Supplied data:
--------------------
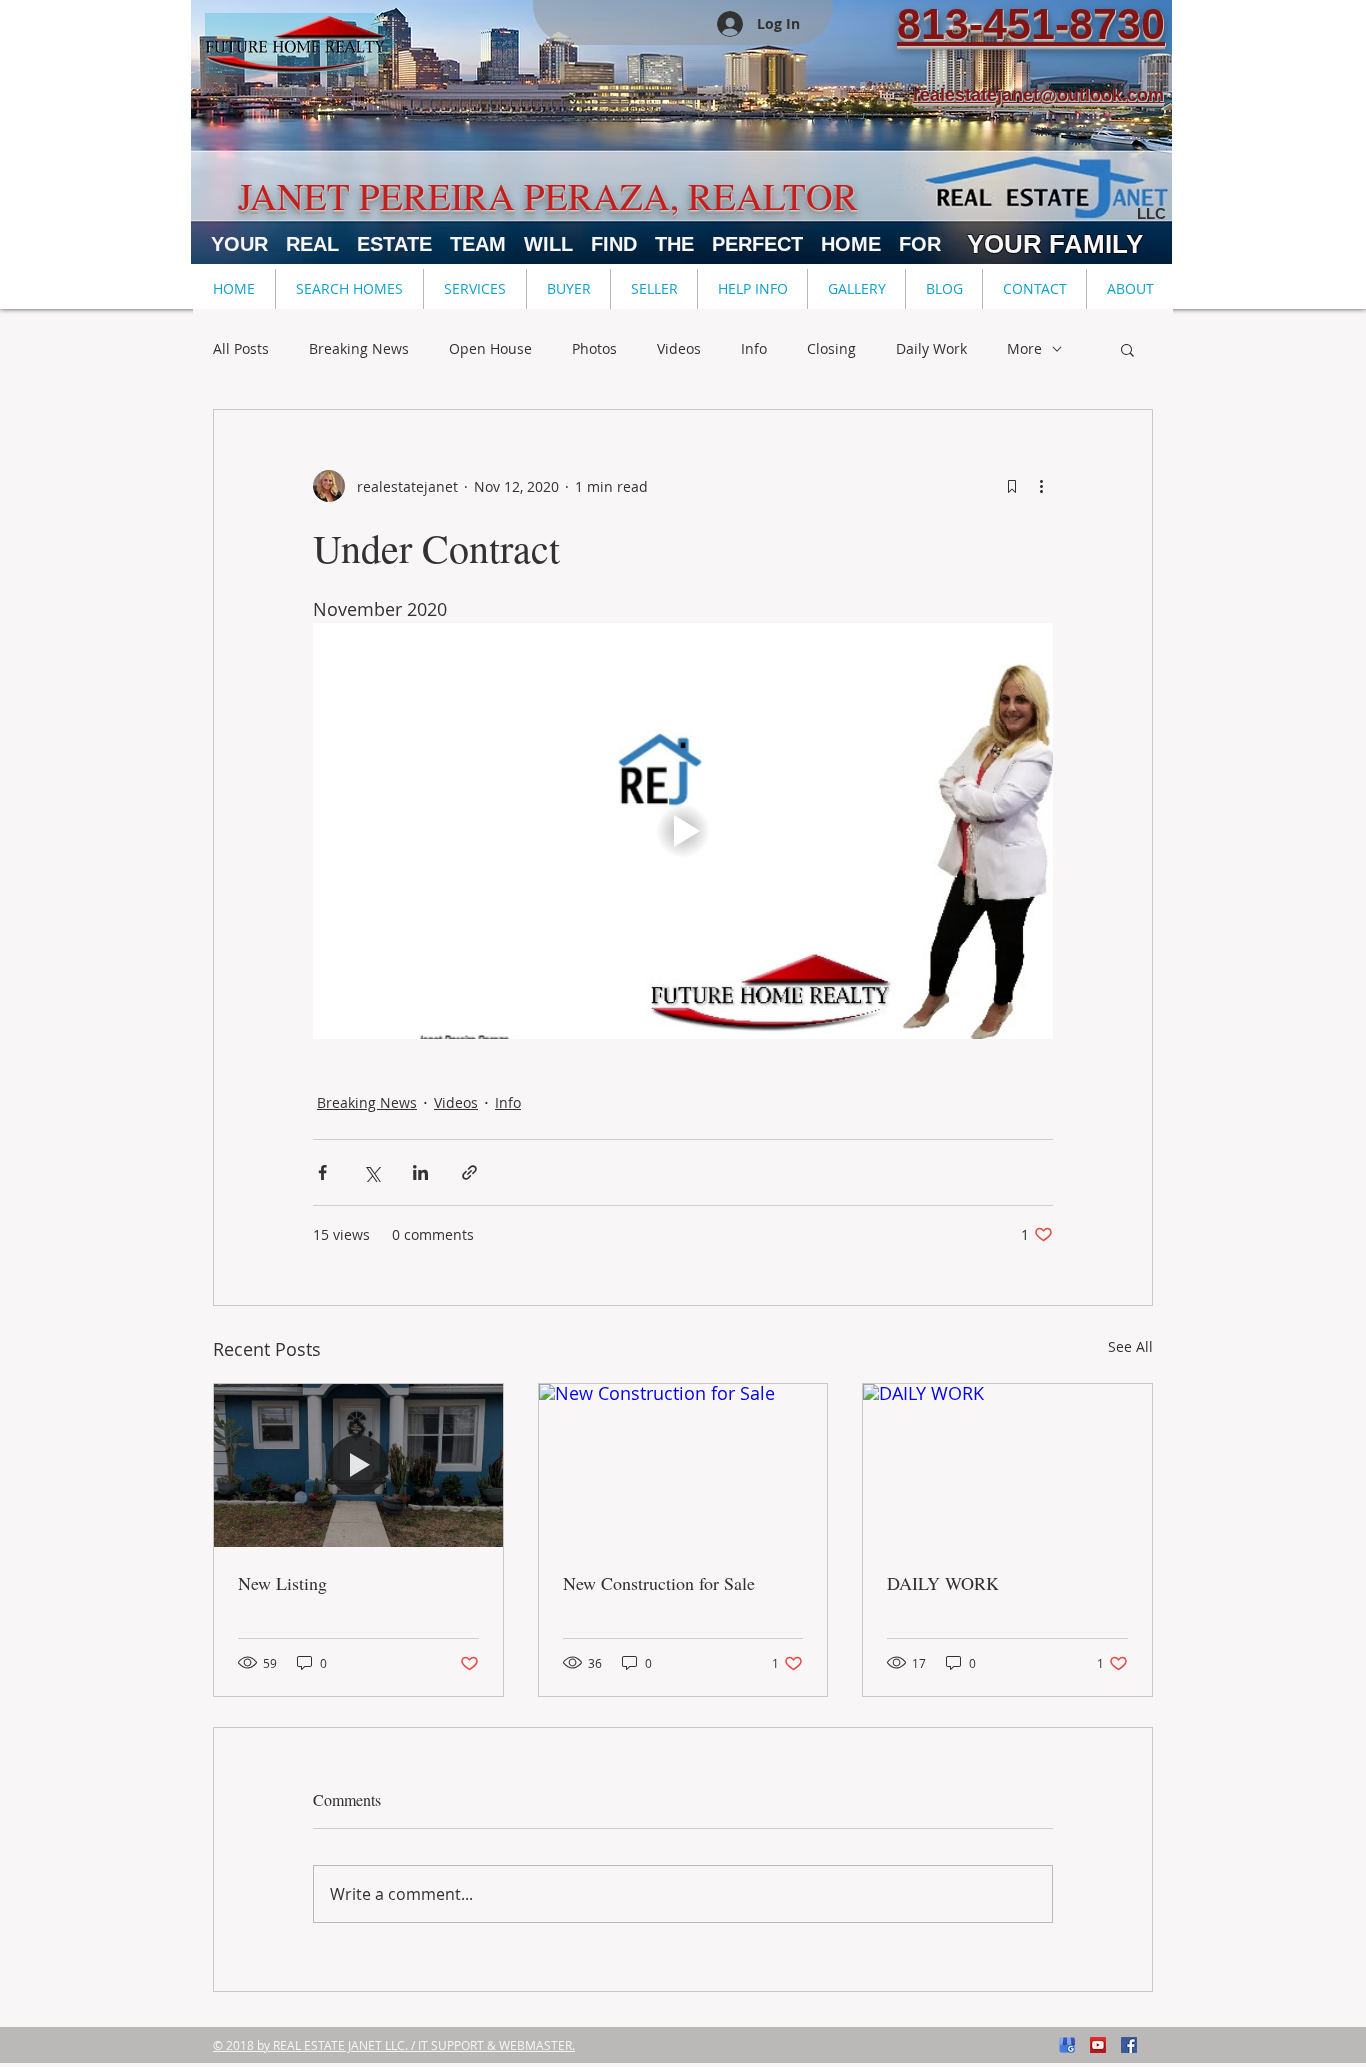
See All (1130, 1346)
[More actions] (1041, 486)
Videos (679, 348)
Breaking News (359, 348)
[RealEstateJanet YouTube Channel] (1098, 2045)
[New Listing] (358, 1465)
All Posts (241, 348)
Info (754, 348)
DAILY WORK (943, 1583)
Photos (594, 348)
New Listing (282, 1583)
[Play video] (683, 831)
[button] (349, 289)
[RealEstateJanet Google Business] (1067, 2045)
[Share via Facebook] (322, 1172)
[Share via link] (469, 1172)
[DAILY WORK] (1007, 1465)
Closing (831, 348)
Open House (490, 348)
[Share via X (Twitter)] (371, 1172)
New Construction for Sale (659, 1583)
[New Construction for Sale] (683, 1465)
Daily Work (931, 348)
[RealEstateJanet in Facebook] (1129, 2045)
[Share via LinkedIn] (420, 1172)
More (1024, 348)
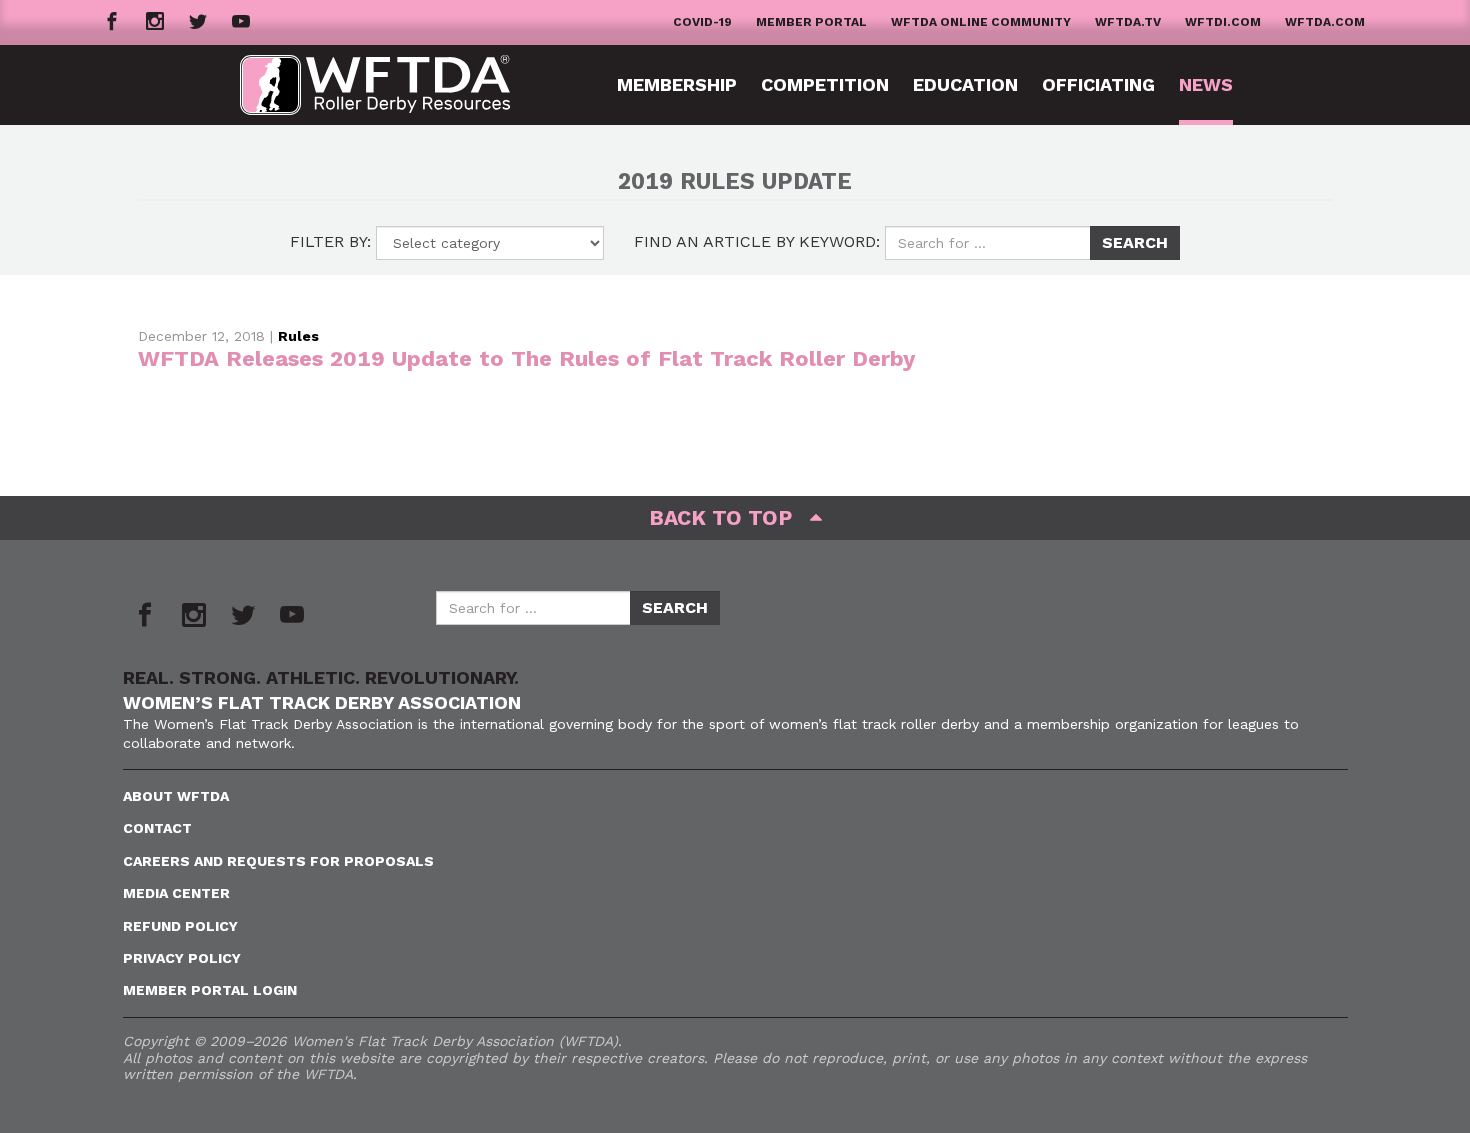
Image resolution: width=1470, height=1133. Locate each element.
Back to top (729, 517)
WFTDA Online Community (981, 22)
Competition (825, 84)
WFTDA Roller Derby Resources (390, 85)
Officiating (1098, 84)
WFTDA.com (1325, 22)
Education (965, 84)
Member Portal (811, 22)
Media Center (176, 893)
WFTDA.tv (1128, 22)
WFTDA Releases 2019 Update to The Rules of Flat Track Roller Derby (526, 358)
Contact (157, 828)
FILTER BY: (330, 241)
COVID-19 (702, 22)
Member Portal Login (210, 990)
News (1206, 84)
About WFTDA (176, 796)
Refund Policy (180, 926)
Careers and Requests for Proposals (278, 861)
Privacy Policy (182, 958)
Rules (298, 336)
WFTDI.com (1223, 22)
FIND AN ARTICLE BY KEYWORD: (757, 241)
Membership (677, 84)
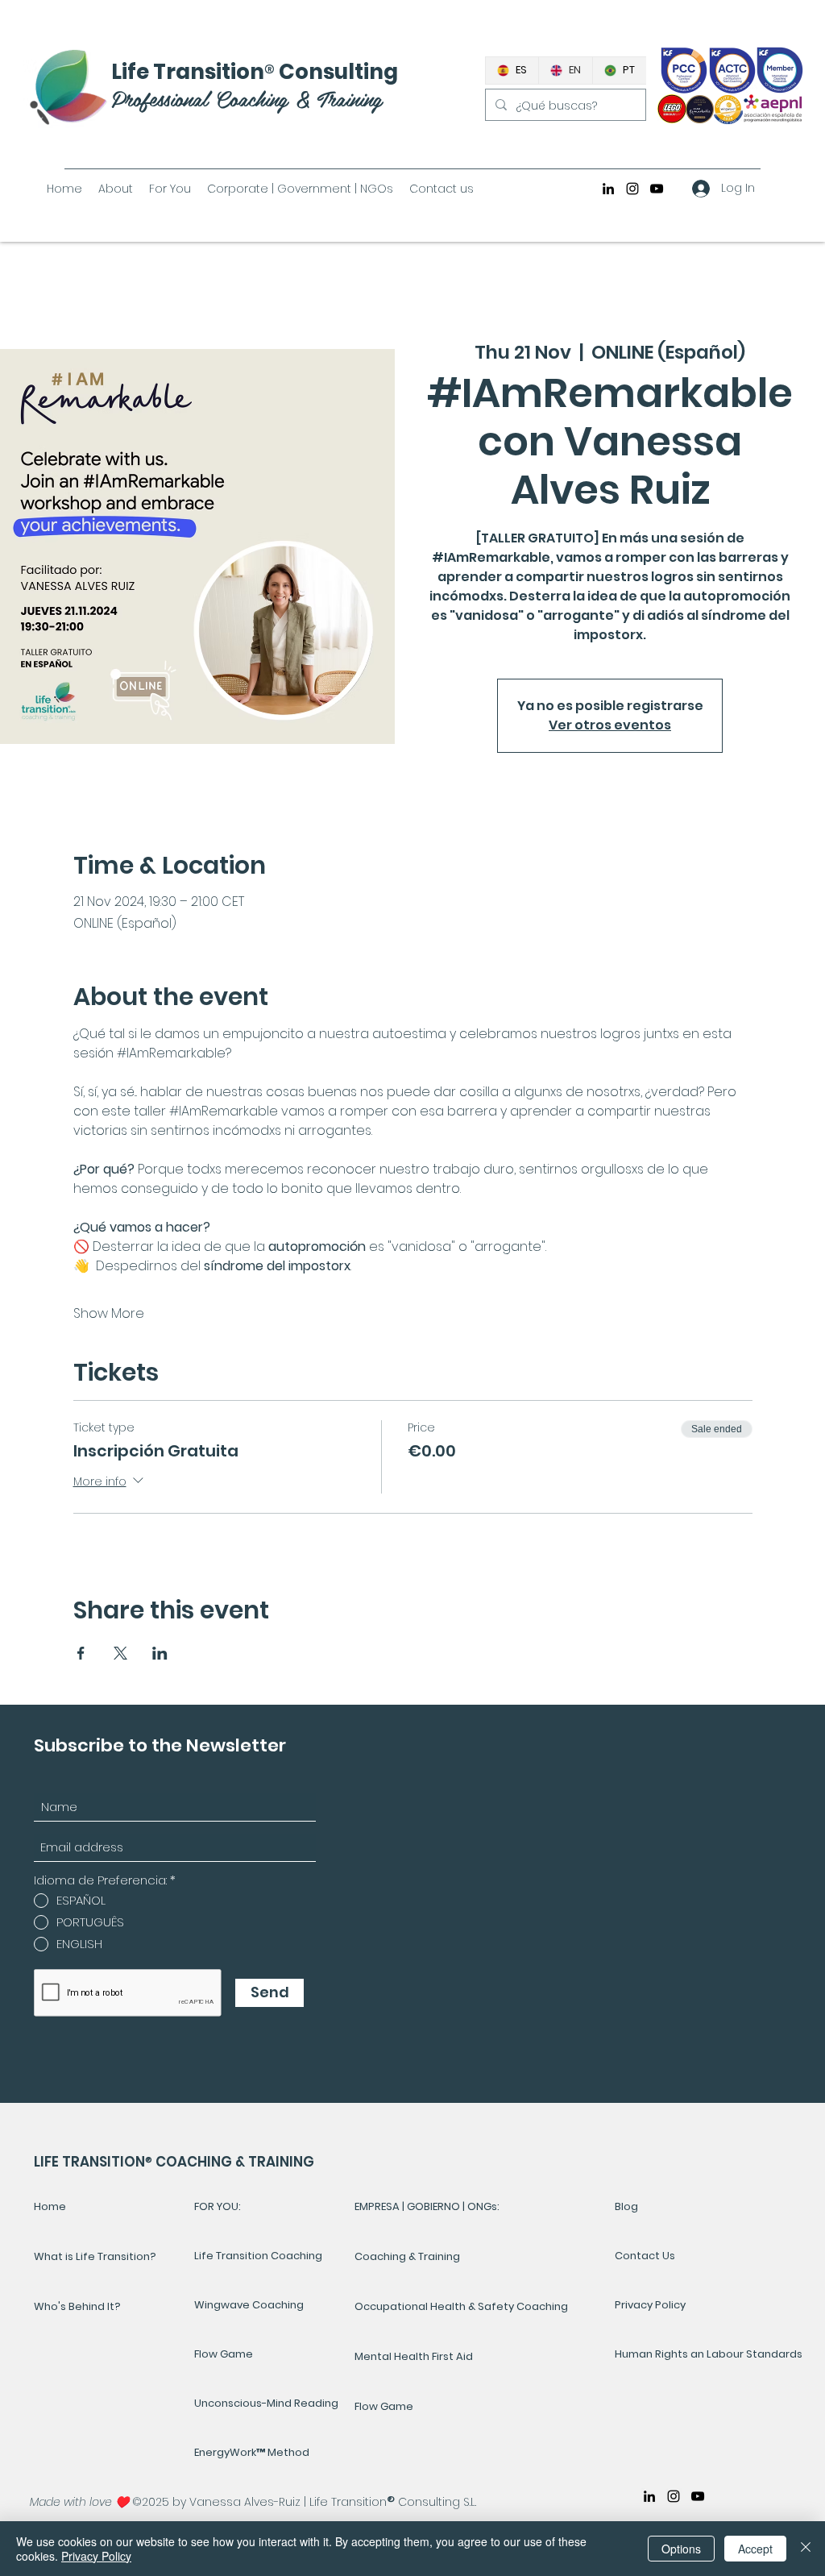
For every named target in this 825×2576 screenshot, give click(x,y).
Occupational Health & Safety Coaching (461, 2306)
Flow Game (223, 2354)
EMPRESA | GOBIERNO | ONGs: (427, 2206)
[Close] (805, 2548)
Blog (626, 2206)
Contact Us (645, 2255)
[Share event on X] (120, 1653)
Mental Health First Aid (413, 2356)
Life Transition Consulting (254, 71)
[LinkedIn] (608, 189)
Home (50, 2206)
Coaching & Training (407, 2256)
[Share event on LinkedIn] (160, 1653)
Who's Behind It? (77, 2306)
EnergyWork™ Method (251, 2452)
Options (681, 2549)
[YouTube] (657, 189)
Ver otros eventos (610, 725)
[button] (170, 189)
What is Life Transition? (95, 2256)
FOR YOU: (217, 2206)
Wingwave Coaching (249, 2304)
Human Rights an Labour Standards (669, 2354)
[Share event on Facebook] (81, 1653)
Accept (755, 2549)
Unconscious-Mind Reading (266, 2403)
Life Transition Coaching (258, 2255)
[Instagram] (632, 189)
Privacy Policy (650, 2304)
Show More (108, 1314)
--------------------
Task item:
Using the records above, return verbatim only the part that opens with the line containing "Closing (831, 348)" and closes with the line containing "Member Portal (811, 22)"; pictures stay out.

Answer box:
Closing (831, 348)
Open House (490, 348)
[Share via X (Twitter)] (371, 1172)
New Construction for Sale (659, 1583)
[New Construction for Sale] (683, 1465)
Daily Work (931, 348)
[RealEstateJanet in Facebook] (1129, 2045)
[Share via LinkedIn] (420, 1172)
More (1024, 348)
Image resolution: width=1470, height=1133. Locate each element.
Back to top (729, 517)
WFTDA Online Community (981, 22)
Competition (825, 84)
WFTDA Roller Derby Resources (390, 85)
Officiating (1098, 84)
WFTDA.com (1325, 22)
Education (965, 84)
Member Portal (811, 22)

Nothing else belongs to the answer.